Wadowice teert nog op haar beroemde stadsgenoot, de kerk uit zijn jeugd is
bijkans een pelgrimsoord geworden. En de commercie snoept handig mee in het
aanbod van allerlei souvenirs waaraan de naam Pope listig is verbonden. Zoals
de heerlijke tompouces, die alle restaurants in diverse groottes en prijzen
aanbieden.
Het landschap
glijdt voorbij, de reisleider vertelt onderhoudend. ‘Polen heeft 38 miljoen
inwoners en is twaalf keer Nederland. Op zaterdag wordt er getrouwd. Eerst
stadhuis, daarna kerk. Aan het eind van de middag begint het grote feest, waar
ieder een fles wodka drinkt gedurende de bruiloft. Bruid en bruidegom drinken
champagne, gooien het glas over de schouder en mogen een wens doen. Daarna komt
er een rond brood, het bruidspaar neemt er een hap uit, ze strooien er zout op
en eten het op. Dat betekent: geluk! Ieder doet dat na. Die nacht wordt er
gefeest tot een uur of vier, de volgende morgen is er rond elf uur uitgebreid
koffie, gevolgd door een maaltijd. In de middag is het feest voorbij.’
Zoals bij
alle highlichts is het ook bij de zoutmijn een drukte van belang. Een gids
staat klaar en leidt ons door de strenge controle en begint zijn verhaal. ‘In
deze mijn wordt vanaf de 13e eeuw zout gewonnen. Voor de Poolse
koningen was dit één van de belangrijkste inkomsten. Het meeste geld werd
gebruikt voor oorlog voeren. De mijn bevat negen niveaus en is tot 327 meter
diep. Alleen de hoogste drie niveaus zijn toegankelijk voor toeristen; vanaf
het achtste niveau staat de mijn onder water door de overstromingen in 1993. De
totale lengte van de gangen bedraagt ruim 250 kilometer. Bijzonder is dat door
het microklimaat op 200 meter diepte een sanatorium is. Dit klimaat is ook de
beste remedie tegen een kater,’ met deze luchtige opmerking gaat hij ons voor.

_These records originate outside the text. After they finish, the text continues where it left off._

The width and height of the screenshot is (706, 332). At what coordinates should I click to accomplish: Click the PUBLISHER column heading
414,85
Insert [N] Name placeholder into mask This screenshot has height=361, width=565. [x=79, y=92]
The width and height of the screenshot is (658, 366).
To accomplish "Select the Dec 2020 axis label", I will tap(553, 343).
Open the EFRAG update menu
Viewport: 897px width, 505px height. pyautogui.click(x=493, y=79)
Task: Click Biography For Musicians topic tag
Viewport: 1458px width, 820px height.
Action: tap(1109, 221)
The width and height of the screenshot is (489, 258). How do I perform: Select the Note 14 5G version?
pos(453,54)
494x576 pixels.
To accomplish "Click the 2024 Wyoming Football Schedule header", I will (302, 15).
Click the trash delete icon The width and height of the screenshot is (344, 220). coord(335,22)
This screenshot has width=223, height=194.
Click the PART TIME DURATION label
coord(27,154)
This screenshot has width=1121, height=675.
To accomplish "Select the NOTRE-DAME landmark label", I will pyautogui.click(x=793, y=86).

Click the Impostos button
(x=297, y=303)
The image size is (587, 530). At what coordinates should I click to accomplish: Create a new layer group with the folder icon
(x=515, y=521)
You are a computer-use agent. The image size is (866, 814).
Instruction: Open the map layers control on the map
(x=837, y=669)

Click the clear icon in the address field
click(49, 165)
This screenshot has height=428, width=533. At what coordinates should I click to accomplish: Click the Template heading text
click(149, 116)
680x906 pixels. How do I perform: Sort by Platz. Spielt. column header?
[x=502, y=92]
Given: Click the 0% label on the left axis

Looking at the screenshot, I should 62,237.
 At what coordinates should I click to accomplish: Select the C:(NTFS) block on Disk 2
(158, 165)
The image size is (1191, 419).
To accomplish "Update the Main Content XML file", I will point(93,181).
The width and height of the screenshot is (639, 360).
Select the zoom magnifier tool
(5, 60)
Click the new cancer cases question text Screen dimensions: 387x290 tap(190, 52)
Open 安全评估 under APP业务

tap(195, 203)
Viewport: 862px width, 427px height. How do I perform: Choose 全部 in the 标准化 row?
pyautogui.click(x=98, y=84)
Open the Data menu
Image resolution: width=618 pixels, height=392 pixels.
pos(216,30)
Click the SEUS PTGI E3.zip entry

We dalen de 390 treden van de vele trapjes af en beginnen de tocht op 135 meter
diepte in de schemer en de stilte. Gangen, steeds weer afgesloten door dikke
deuren. Staan er twee open tegen elkaar, dan is er een forse luchtstroom. Wanden
met houten stutten, spannende zoutlagen, die variëren in kleur en dikte. In dit
gangenstelsel kan een bezoeker zonder gids gemakkelijk de weg kwijt raken. De
mijn is nog in gebruik, hoewel niet intensief. Veel gangen zijn ooit met de
hand gegraven, later werden explosieven gebruikt. Verbazing en verrukking
wisselen elkaar af. Zo komen we door de zaal met legenden, passeren we de Grot
van de Dwergen, zien we hoe paarden werden gebruikt voor het exploiteren van de
mijn. Alles is van zout nagemaakt. Romantiek is er ook; bij een meer houden we
halt en klinkt vanuit het donker muziek van Chopin. De mooiste van alle kapellen
is de Kapel van de Zalige Kingma. Volgens een legende was zij een Hongaarse
prinses die ging trouwen met een Krakause hertog. Ze wilde hem verrassen met
een huwelijksgeschenk waar alle onderdanen wat aan hadden en gooide haar
wonderring in een Hongaarse zoutmijn. Op weg naar Krakau beval ze haar dienaren
een gat in de grond te graven. Op de bodem troffen ze de ring aan in een enorm
brok zout.
Met of
zonder legende: de kapel is prachtig, ligt op een diepte van 101 meter, is 54
meter lang en 12 meter hoog. Er is 30 jaar aan gewerkt en de akoestiek is
uitzonderlijk. Hier worden regelmatig concerten gegeven en wie er wil huwen
hoeft dit alleen maar aan te vragen. De rekening mag er wezen! We wandelen
langs de kerststal met het Jezuskindje in roze zout, we zien de Vlucht naar
Egypte en het Laatste Avondmaal. Paus Johannes Paulus II ontbreekt niet. We
sluiten af in de grote zaal met tijdelijke exposities, hier is de horeca heer
en meester. In een gammele volgepakte lift komen we weer boven, het daglicht is
fel.
Zakopane
ligt 100 kilometer ten zuiden van Krakau. Via een toeristische route zien we
schitterende landschappen met typisch Poolse boerderijtjes. Het stadje is zowel
in de zomer als in de winter zeer in trek voor de vakantieganger.
Oogstrelend
zijn de vele houten huizen, maar de houten Onze-Lieve-Vrouwe van Czestechova
kerk uit 1847 spant de kroon. Het er naast gelegen kerkhof gaat door voor het
‘vrolijkste’ kerkhof van Polen.
De eerste
kennismaking met het stadje valt niet mee. Veel vakantiegangers, voorname hotels,
volle terrassen, muziek, winkelwaar te kust en te keur. Een braderie-achtige
sfeer. We vluchten het houten kerkje in, de gewijdheid is tastbaar. Zowel
exterieur als interieur: alles hout. Intiem, warm, veilig, zomaar woorden die
boven komen in de stilte. Veel iconen, de eenvoudige preekstoel en de wand
vormen een eenheid in hout.
Via een
rustieke stenen poort komen we op het er naast gelegen kerkhof. Strakke graven?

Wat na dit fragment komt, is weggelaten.